• _DATA IN THIS EXERCISE_:
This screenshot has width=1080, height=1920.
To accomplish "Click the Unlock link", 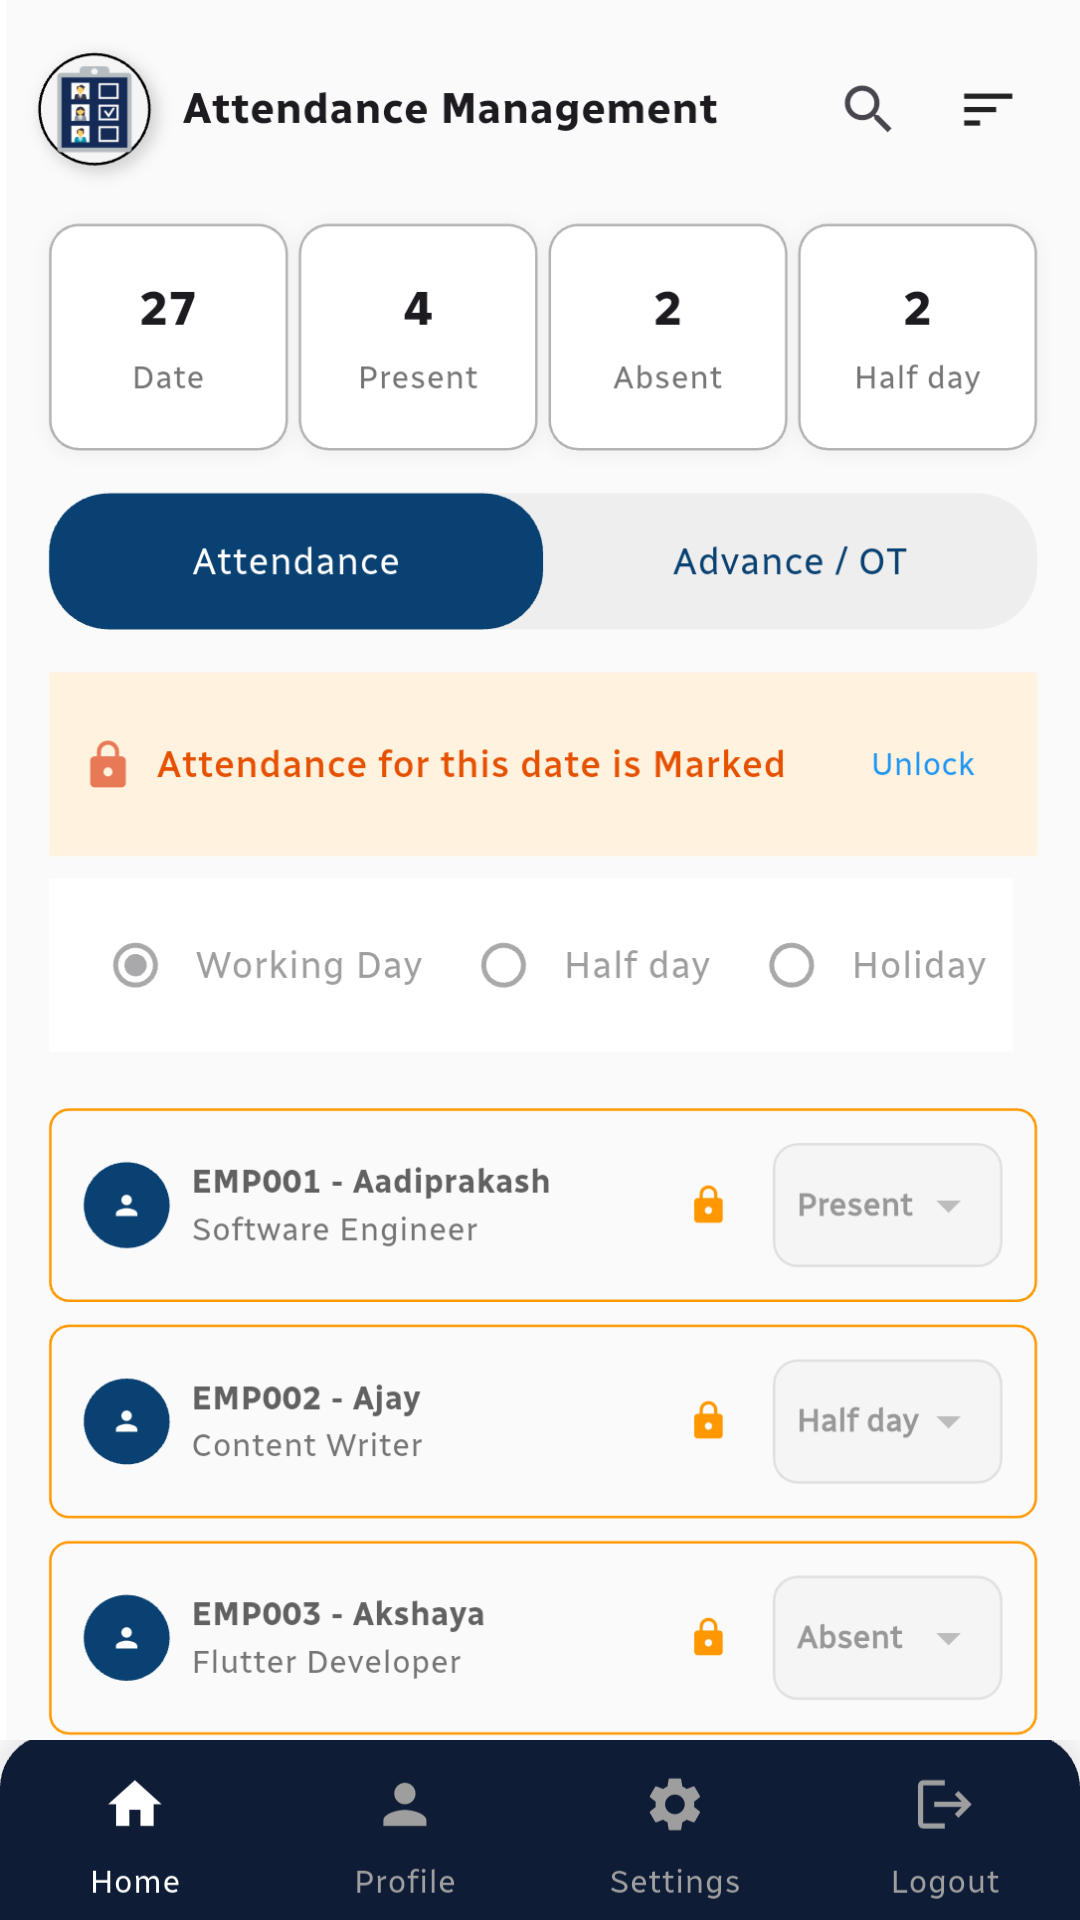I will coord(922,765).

...

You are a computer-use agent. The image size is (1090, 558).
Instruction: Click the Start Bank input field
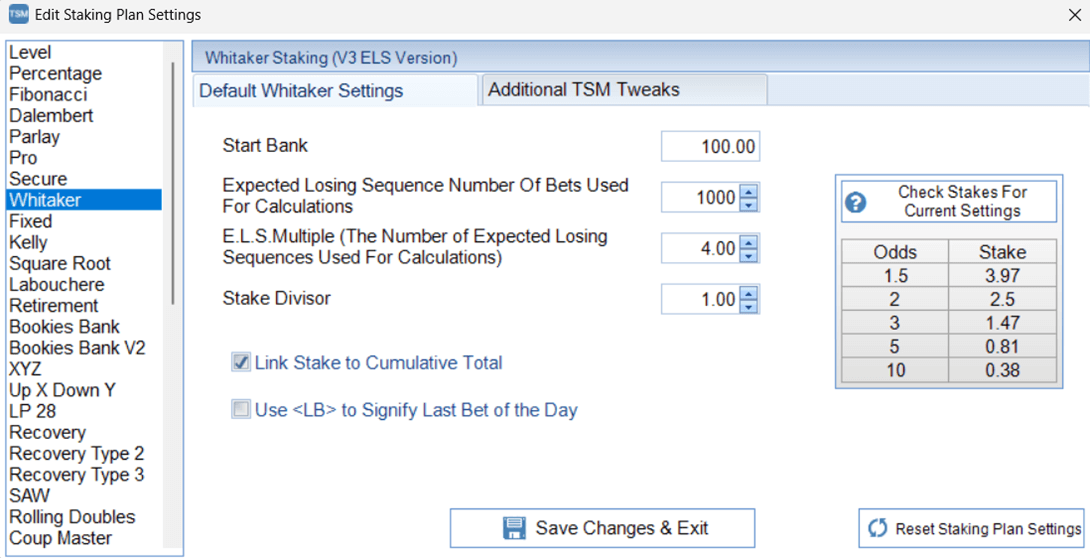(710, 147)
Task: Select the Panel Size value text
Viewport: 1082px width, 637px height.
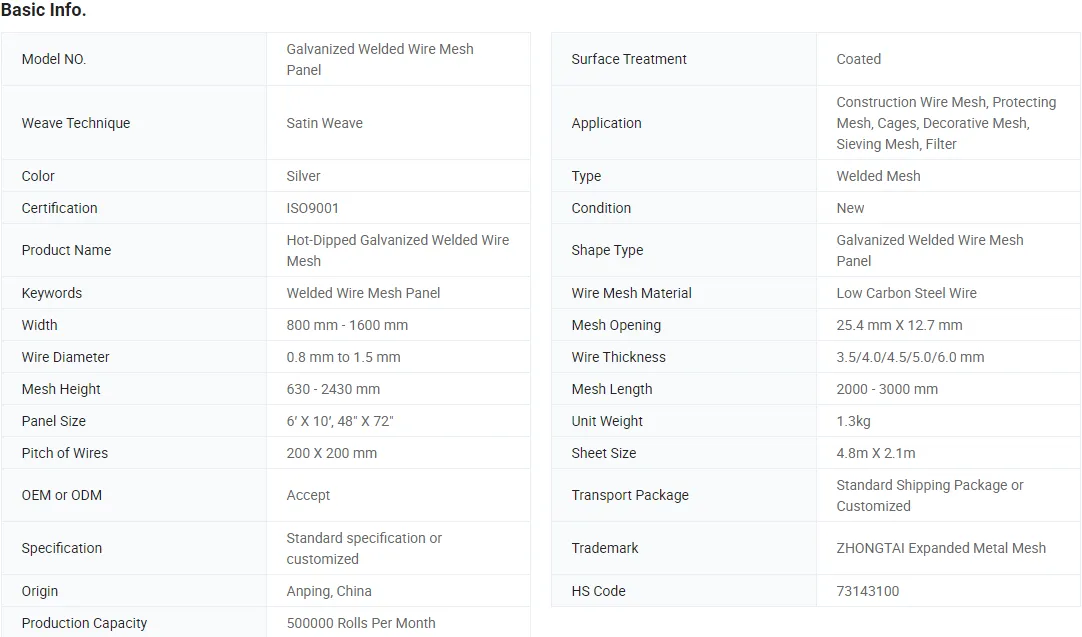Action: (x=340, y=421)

--

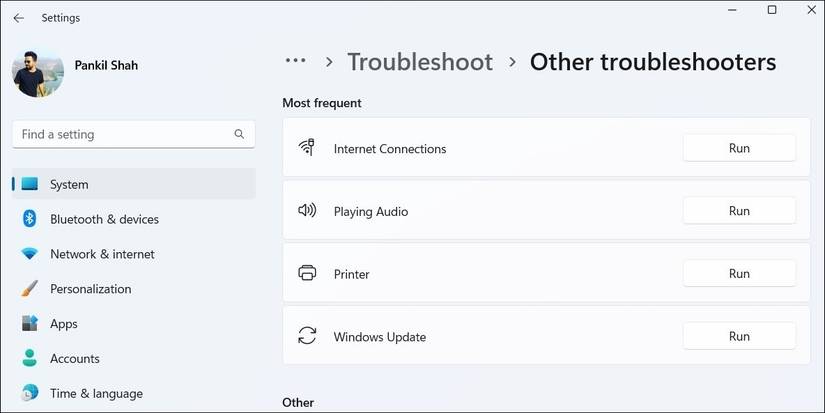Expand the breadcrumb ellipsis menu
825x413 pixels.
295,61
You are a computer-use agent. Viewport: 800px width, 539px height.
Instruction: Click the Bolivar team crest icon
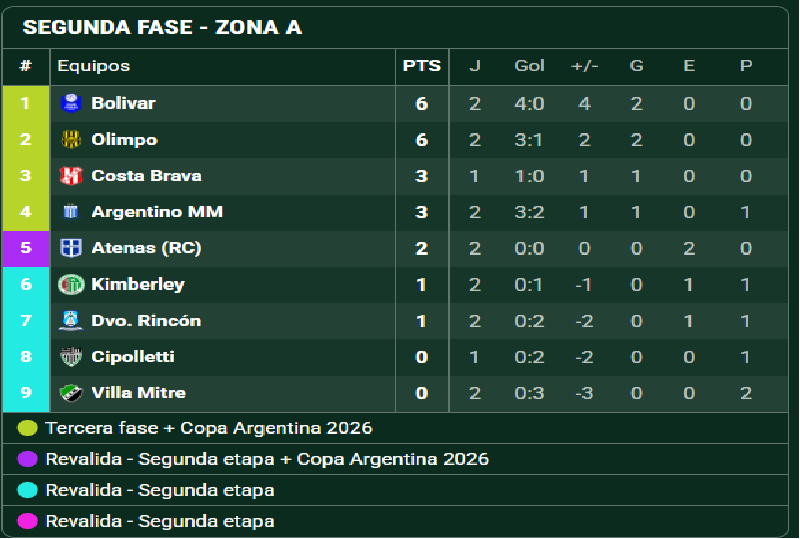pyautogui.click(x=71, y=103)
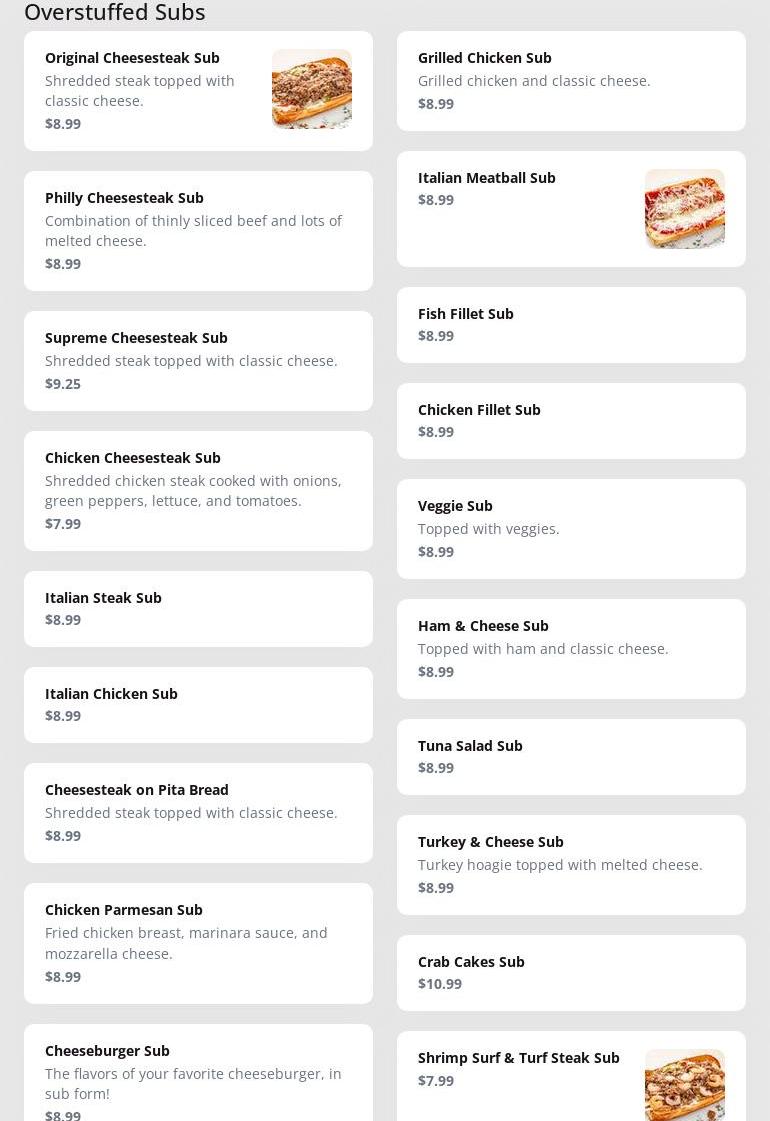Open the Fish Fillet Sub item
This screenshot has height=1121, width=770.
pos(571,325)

• _WHAT THIS TASK INVOLVES_:
Copy out every line of the listing that contains the string "computer".

• _TASK SOLUTION_:
You are a computer-use agent. The image size is (1090, 558).
You are a computer-use agent. Viewport: 800px width, 539px height.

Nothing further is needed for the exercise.